The UK’s Medicines and Healthcare products Regulatory Agency (MHRA) signed a memorandum of understanding (MOU) with the China Food and Drug Administration (CFDA) during a visit to China last week.
The agreement, signed by MHRA chief executive Dr Ian Hudson, pledges new areas of cooperation and the exchange of information from the UK’s Accelerated Access Review on the regulation of medicine sold online.
Both countries also reviewed their existing cooperation, building on an MOU signed in 2014, which focused on the exchange of medical safety information.
The latest agreement was signed while Hudson was accompanying UK Prime Minister Theresa May on an official visit to China to promote ‘global Britain’ ahead of the upcoming Brexit deadline in March 2019. It was signed in Beijing’s Great Hall of the People with May and China’s Premier Li Keqiang present.
Hudson said: “China is a world leader in the market for raw materials for the pharmaceutical industry and closer collaboration with MHRA will support the promotion of innovation, good practice, and protect UK patients.

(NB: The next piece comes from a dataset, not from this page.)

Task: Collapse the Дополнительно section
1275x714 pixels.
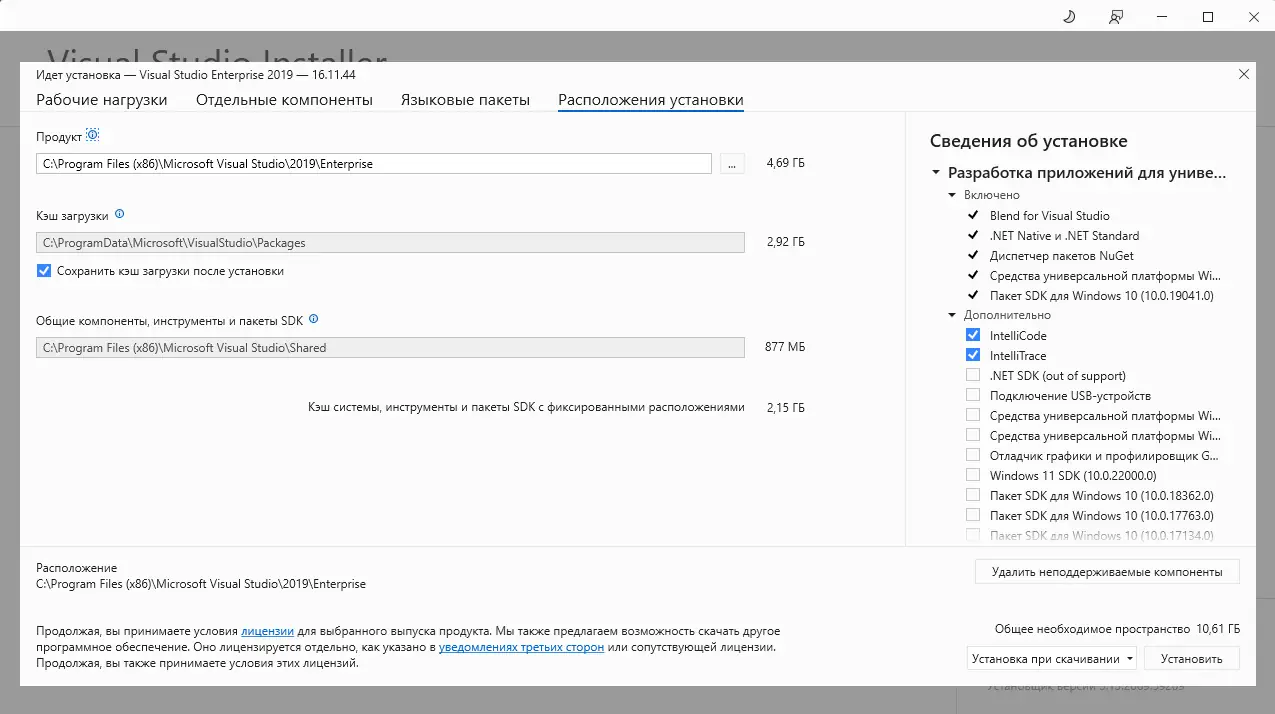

“We operate in a global environment and formalising our international relationships helps strengthen regulatory systems to protect public health worldwide.”
The agreement could prove significant if the UK leaves the European Union without reaching an agreement with the European Medicines Agency (EMA). Without being aligned with a larger, multinational regulatory body, the UK risks falling behind in the licensing of new drugs.
Although drug firms are pushing for the UK to remain part of the EMA, in the event of a ‘hard Brexit’ where no deal is reached, the UK could align itself with another regulatory bloc such as the CFDA.
With the majority of drug ingredients manufactured in China and India, Western regulators are increasingly looking for ways to form relationships with China’s pharmaceutical industry.
The US Food and Drugs Administration (FDA) has an established working relationship with the CFDA. In 2014 the two regulators signed an Implementing Arrangement which saw the US triple the number of FDA staff in the country and increase the number of FDA inspections of drug manufacturing facilities.
China is also pursuing greater standardisation in global drug regulation and joined the International Council for Harmonisation of Technical Requirements for Pharmaceuticals for Human Use in 2017. It is also restructuring its clinical trials system to be similar to the FDA’s Investigative New Drug process.